In this embodiment, after the obtained data is used for training and predicting the deep learning model, the obtained prediction result is used in a subsequent scheduling strategy. Based on the prediction result of the Pod resource usage, a case for solving the data allocation imbalance existing at the time of multidimensional resource allocation can be considered. In the resource allocation process of the cluster, there are some problems that when a new service is deployed, part of the resources in the cluster are left, but the new service cannot be deployed.

By monitoring and looking at the resource usage of the cluster, it is found that the cluster resource satisfies the resource request of some Pod, but there are still a large number of pods in a waiting state all the time, that is, preparations are always made before the node application, and there are many reasons for this state, for example: mirror image pull failure, insufficient resources, limitations of Pod scheduling rules, taint setting, and the like.

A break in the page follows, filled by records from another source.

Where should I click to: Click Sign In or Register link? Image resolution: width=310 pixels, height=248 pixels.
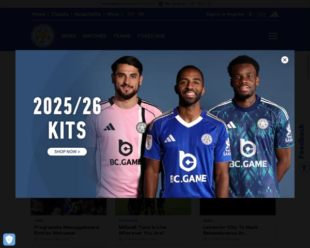(226, 14)
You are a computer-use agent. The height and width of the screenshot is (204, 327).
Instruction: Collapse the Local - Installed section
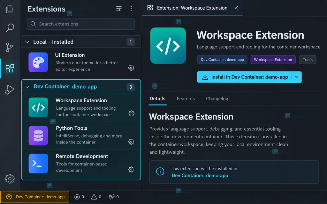pos(27,42)
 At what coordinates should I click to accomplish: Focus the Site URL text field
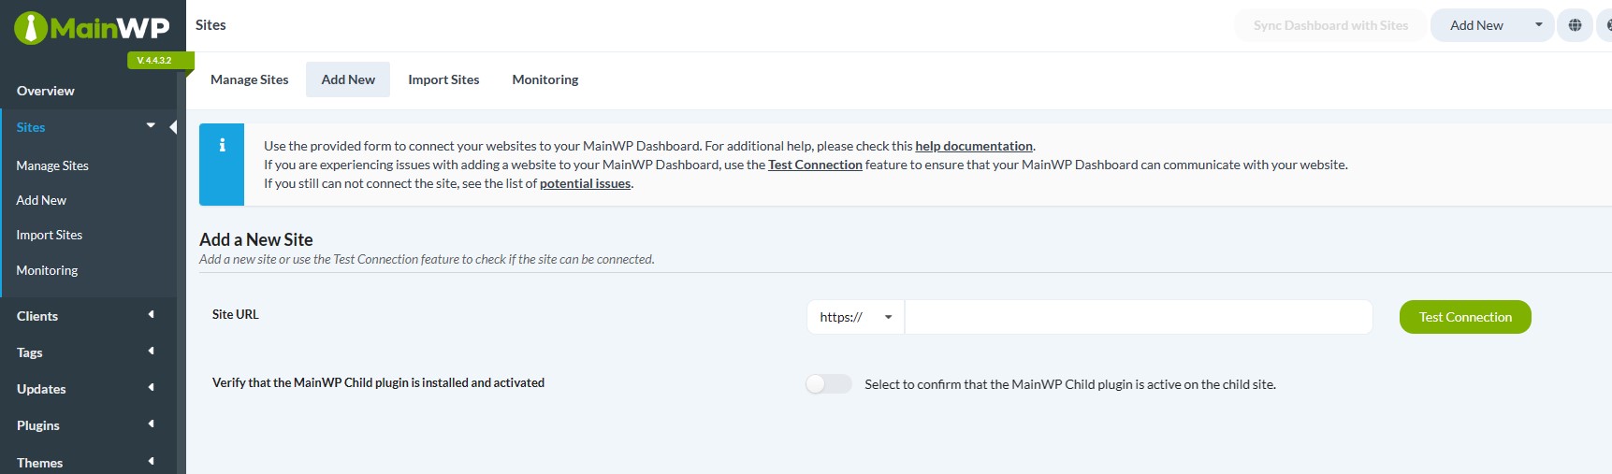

However, the two main reasons are the first two, so this embodiment considers that the load degrees of the CPU and the memory are ensured to be as close as possible when Pod is scheduled for the first time, and when some requirements are met and Pod needs to be evicted and rescheduled, the predicted resource usage of the Pod is obtained by sending the resource usage before the Pod to the model, and node scoring is performed based on the predicted data.

Specifically, the screening the available nodes in the cluster according to the resource prediction utilization rate of the currently scheduled Pod and the resource utilization rate of the available nodes in the cluster to determine the target scheduling node of the currently scheduled Pod includes:

pre-screening the available nodes based on a built-in algorithm of Kubernetes to obtain candidate available nodes;

and screening the candidate available nodes according to the resource prediction utilization rate of the current scheduling Pod and the resource utilization rate of the candidate available nodes so as to determine the target scheduling node of the current scheduling Pod.

In this embodiment, in a preselection (Predicate) stage of schedule scheduling, the available nodes are pre-screened based on a kubernets built-in algorithm to relax a condition of node election, that is, meeting the most basic scheduling condition, may become candidate available nodes through preselection. Since the built-in algorithm of Kubernetes is the prior art, it is not described in detail.

Further, after the available nodes are subjected to pre-screening, the candidate available nodes passing through the pre-screening are subjected to further grading screening. Specifically, the candidate available nodes are screened according to the resource prediction utilization rate of the current scheduling Pod and the resource utilization rate of the candidate available nodes, so as to determine the target scheduling node of the current scheduling Pod, which includes two parts:

a) statistical scoring of remaining resource rate of server

Namely, according to the resource utilization rate of each candidate available node, determining a first score of each candidate available node, wherein a calculation formula of the first score is as follows:

Score1＝10-(U_nc+U_nm)*5；

where Score1 represents the first Score, U_ncCPU utilization, U, representing candidate available nodes_nmRepresenting the memory utilization of the candidate available node.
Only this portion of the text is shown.